What is required:
Set out exactly every line of the entries below, starting at the line that holds "Center the workspace with the target icon" and stopping after the line that holds "Task: Click the grid".

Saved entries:
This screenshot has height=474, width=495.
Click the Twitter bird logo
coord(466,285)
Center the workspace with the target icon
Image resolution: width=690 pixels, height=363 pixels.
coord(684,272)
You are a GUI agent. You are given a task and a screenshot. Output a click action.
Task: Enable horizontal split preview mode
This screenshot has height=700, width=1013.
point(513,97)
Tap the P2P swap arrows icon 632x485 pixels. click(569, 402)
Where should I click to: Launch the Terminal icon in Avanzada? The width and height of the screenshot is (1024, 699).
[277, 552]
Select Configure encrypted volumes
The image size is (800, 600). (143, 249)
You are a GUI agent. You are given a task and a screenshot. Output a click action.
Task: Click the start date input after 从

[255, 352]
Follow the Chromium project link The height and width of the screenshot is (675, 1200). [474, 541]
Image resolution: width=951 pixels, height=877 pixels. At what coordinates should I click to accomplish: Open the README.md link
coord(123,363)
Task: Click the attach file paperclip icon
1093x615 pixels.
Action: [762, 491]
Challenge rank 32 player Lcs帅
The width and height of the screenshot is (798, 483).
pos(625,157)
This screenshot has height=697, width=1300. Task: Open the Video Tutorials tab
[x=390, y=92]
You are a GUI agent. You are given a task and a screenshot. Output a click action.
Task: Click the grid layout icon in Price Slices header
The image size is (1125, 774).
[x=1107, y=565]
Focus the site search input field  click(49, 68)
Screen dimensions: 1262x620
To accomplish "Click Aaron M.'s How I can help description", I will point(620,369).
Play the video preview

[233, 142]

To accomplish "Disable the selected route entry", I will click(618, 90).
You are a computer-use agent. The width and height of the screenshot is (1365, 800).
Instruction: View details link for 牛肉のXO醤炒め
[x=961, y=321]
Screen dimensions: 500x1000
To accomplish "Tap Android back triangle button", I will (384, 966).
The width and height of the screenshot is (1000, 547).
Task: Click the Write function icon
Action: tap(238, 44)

Your response:
Center the workspace with the target icon
Image resolution: width=690 pixels, height=363 pixels.
coord(684,272)
You are a GUI agent. You are given a task and a screenshot. Output a click action.
Task: Enable horizontal split preview mode
This screenshot has height=700, width=1013.
point(513,97)
Tap the P2P swap arrows icon 632x485 pixels. click(569, 402)
Where should I click to: Launch the Terminal icon in Avanzada? The width and height of the screenshot is (1024, 699).
[277, 552]
Select Configure encrypted volumes
The image size is (800, 600). (143, 249)
You are a GUI agent. You are given a task and a screenshot. Output a click action.
Task: Click the start date input after 从

[255, 352]
Follow the Chromium project link The height and width of the screenshot is (675, 1200). [474, 541]
Image resolution: width=951 pixels, height=877 pixels. At what coordinates should I click to accomplish: Open the README.md link
coord(123,363)
Task: Click the attach file paperclip icon
1093x615 pixels.
Action: [762, 491]
Challenge rank 32 player Lcs帅
The width and height of the screenshot is (798, 483).
pos(625,157)
This screenshot has height=697, width=1300. Task: Open the Video Tutorials tab
[x=390, y=92]
You are a GUI agent. You are given a task and a screenshot. Output a click action.
Task: Click the grid layout icon in Price Slices header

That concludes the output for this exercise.